====== Given records ======

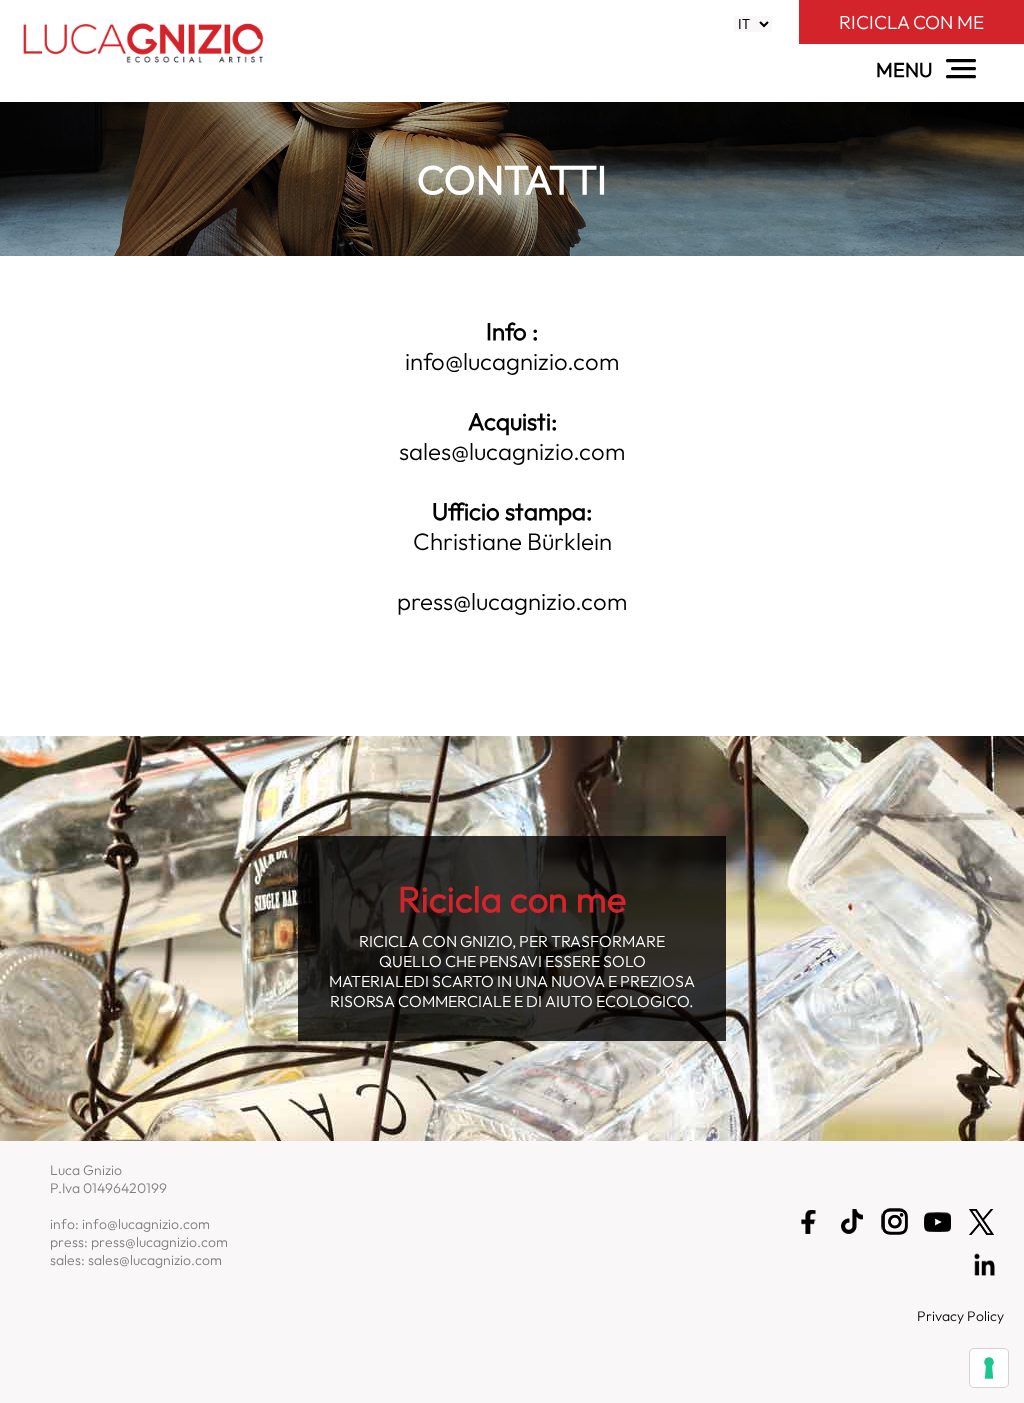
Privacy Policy (960, 1316)
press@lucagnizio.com (512, 601)
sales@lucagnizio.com (512, 451)
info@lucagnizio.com (512, 361)
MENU (906, 69)
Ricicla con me (911, 22)
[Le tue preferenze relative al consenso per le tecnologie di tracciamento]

======

Only an exact, picture-free copy of the entries counts as the answer.

Privacy Policy (960, 1316)
press@lucagnizio.com (512, 601)
sales@lucagnizio.com (512, 451)
info@lucagnizio.com (512, 361)
MENU (906, 69)
Ricicla con me (911, 22)
[Le tue preferenze relative al consenso per le tecnologie di tracciamento]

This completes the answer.